Items listed in a dataset:
________________
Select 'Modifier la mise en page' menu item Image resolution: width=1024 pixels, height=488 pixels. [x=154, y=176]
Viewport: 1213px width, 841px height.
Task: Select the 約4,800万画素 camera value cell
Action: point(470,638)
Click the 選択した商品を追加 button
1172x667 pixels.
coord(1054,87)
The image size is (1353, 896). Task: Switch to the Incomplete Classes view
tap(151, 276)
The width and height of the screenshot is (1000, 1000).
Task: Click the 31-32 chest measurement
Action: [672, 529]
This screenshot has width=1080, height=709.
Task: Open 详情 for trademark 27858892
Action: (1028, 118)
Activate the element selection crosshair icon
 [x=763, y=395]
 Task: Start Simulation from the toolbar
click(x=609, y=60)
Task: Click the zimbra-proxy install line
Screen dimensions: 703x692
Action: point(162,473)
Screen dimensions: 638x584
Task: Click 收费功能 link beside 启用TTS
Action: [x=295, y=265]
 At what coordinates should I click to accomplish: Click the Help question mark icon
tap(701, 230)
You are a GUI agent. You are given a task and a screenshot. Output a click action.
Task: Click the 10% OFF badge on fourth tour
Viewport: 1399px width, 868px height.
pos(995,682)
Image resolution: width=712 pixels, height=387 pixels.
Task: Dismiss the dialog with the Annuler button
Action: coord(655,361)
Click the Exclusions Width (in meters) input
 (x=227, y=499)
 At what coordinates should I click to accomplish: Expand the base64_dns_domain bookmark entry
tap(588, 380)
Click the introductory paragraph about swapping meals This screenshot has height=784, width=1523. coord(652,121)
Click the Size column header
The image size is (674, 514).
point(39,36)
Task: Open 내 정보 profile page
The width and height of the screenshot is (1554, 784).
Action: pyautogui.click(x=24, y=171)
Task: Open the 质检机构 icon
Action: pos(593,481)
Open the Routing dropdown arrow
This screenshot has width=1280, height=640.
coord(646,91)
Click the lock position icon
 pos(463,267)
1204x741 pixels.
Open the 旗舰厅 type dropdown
________________
## Directions:
Return the records above in their entirety, exactly as they appear.

## Output:
Select 'Modifier la mise en page' menu item Image resolution: width=1024 pixels, height=488 pixels. [x=154, y=176]
Viewport: 1213px width, 841px height.
Task: Select the 約4,800万画素 camera value cell
Action: point(470,638)
Click the 選択した商品を追加 button
1172x667 pixels.
coord(1054,87)
The image size is (1353, 896). Task: Switch to the Incomplete Classes view
tap(151, 276)
The width and height of the screenshot is (1000, 1000).
Task: Click the 31-32 chest measurement
Action: [672, 529]
This screenshot has width=1080, height=709.
Task: Open 详情 for trademark 27858892
Action: (1028, 118)
Activate the element selection crosshair icon
 [x=763, y=395]
 Task: Start Simulation from the toolbar
click(x=609, y=60)
Task: Click the zimbra-proxy install line
Screen dimensions: 703x692
Action: point(162,473)
Screen dimensions: 638x584
Task: Click 收费功能 link beside 启用TTS
Action: [x=295, y=265]
 At what coordinates should I click to accomplish: Click the Help question mark icon
tap(701, 230)
You are a GUI agent. You are given a task and a screenshot. Output a click action.
Task: Click the 10% OFF badge on fourth tour
Viewport: 1399px width, 868px height.
pos(995,682)
Image resolution: width=712 pixels, height=387 pixels.
Task: Dismiss the dialog with the Annuler button
Action: coord(655,361)
Click the Exclusions Width (in meters) input
 (x=227, y=499)
 At what coordinates should I click to accomplish: Expand the base64_dns_domain bookmark entry
tap(588, 380)
Click the introductory paragraph about swapping meals This screenshot has height=784, width=1523. coord(652,121)
Click the Size column header
The image size is (674, 514).
point(39,36)
Task: Open 내 정보 profile page
The width and height of the screenshot is (1554, 784).
Action: pyautogui.click(x=24, y=171)
Task: Open the 质检机构 icon
Action: pos(593,481)
Open the Routing dropdown arrow
This screenshot has width=1280, height=640.
coord(646,91)
Click the lock position icon
 pos(463,267)
1204x741 pixels.
Open the 旗舰厅 type dropdown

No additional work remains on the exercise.